Hemingway said that all writers tell the same story over and over. We don’t all grow the same beard over and over. Nor did that old repulsive, animal hunting, tiny-todgered nutter, but he did once grow this fine specimen of whiskerhood. In this condition he should have been shot and the head mounted.
General John Bell Hood. OK, he was a Confederate. None of us is perfect, even great beard-growers. He’s here as representative of all the great beards of the American Civil War. That’s when one set of great US beards fought other great US beards. We have to face facts here: the south, whatever you think of them, had better beards. That’s a fact. We have to confront it.
Speaking of which….
Shelby Foote, the finest historian of the American Civil War, a Mississippian-accented raconteur who described incidents and battles as if they happened half an hour ago, delivering anecdotes dead-pan, then breaking into a sudden chortle. Once I saw this as quite a full beard. But it’s still a damn fine, graceful, southern-gentlemanly Gone With the Wind ‘let’s have the ball at Tara and the Tarleton twins will be there’ set of facial hair.
Jeff Bridges, the Dude, Rooster Cogburn, and a few dozen other great parts. Now giving the beard gravitas. No. It’s the other way around. Gravitas can be yours, ladies and gentlemen. Beards for all. Conchita Wurst cracked it.
And if it’s greying a little…
Roy Oraschin, model, sometime actor, going thorough the world giving the greying beard a good name. You can watch him on YouTube getting this trimmed, a little… just a little… don’t worry… it ends happily. Relax.
OK, I know it’s not a beard. It’s the damn-finest mustache you will ever see. This man could grow a great beard probably in a couple of days. Half an hour maybe. I grew one of these once. Big. Almost this good. Then I shaved it off. The next day I was in the library and saw the DVD of Tombstone. He’s in that. On the cover, with this thing on his face. I could have wept.

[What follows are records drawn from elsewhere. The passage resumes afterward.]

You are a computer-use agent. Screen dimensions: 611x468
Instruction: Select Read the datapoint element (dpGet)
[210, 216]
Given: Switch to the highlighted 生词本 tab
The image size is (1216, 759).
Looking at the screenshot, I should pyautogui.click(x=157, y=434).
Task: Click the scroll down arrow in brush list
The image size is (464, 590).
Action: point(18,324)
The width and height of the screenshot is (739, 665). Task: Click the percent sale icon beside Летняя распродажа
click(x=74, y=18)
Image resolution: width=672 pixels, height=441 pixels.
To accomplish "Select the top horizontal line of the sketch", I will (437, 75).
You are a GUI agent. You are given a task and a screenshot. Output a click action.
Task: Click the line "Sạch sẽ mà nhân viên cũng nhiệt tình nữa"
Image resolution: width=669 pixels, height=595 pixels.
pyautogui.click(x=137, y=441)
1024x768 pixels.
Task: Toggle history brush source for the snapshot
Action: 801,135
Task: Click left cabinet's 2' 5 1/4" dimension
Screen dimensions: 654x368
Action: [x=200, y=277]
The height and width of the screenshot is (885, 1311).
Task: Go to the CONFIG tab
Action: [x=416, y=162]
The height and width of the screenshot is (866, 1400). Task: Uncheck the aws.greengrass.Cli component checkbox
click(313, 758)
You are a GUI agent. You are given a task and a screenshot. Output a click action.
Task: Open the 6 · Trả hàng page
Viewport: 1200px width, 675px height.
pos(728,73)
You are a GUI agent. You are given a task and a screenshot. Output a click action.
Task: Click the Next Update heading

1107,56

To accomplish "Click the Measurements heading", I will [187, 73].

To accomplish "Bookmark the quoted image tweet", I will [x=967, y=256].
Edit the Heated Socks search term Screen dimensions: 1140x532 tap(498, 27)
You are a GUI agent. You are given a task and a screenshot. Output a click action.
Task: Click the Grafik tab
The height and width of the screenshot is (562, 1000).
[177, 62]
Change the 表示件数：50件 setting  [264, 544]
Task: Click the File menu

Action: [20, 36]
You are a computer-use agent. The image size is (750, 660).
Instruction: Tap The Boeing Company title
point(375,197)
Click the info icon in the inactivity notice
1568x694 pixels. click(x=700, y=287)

Perhaps a warning for all of us:
Iain Watters, sometime contestant on The Great British Bake-off, famous mostly for having his baked alaska left out of the freezer by a rival.
Nothing wrong with it being ginger. It’s that it’s the beard as a hipster accessory, instead of the fine thing it is in its own right. And it’s all that stuff on the top of his head.
But, if I had to pick one of these as my inspiration, well, no contest really: Finn, role model for all of us well-haired ones. Whiskers as they were meant to be.
And mine.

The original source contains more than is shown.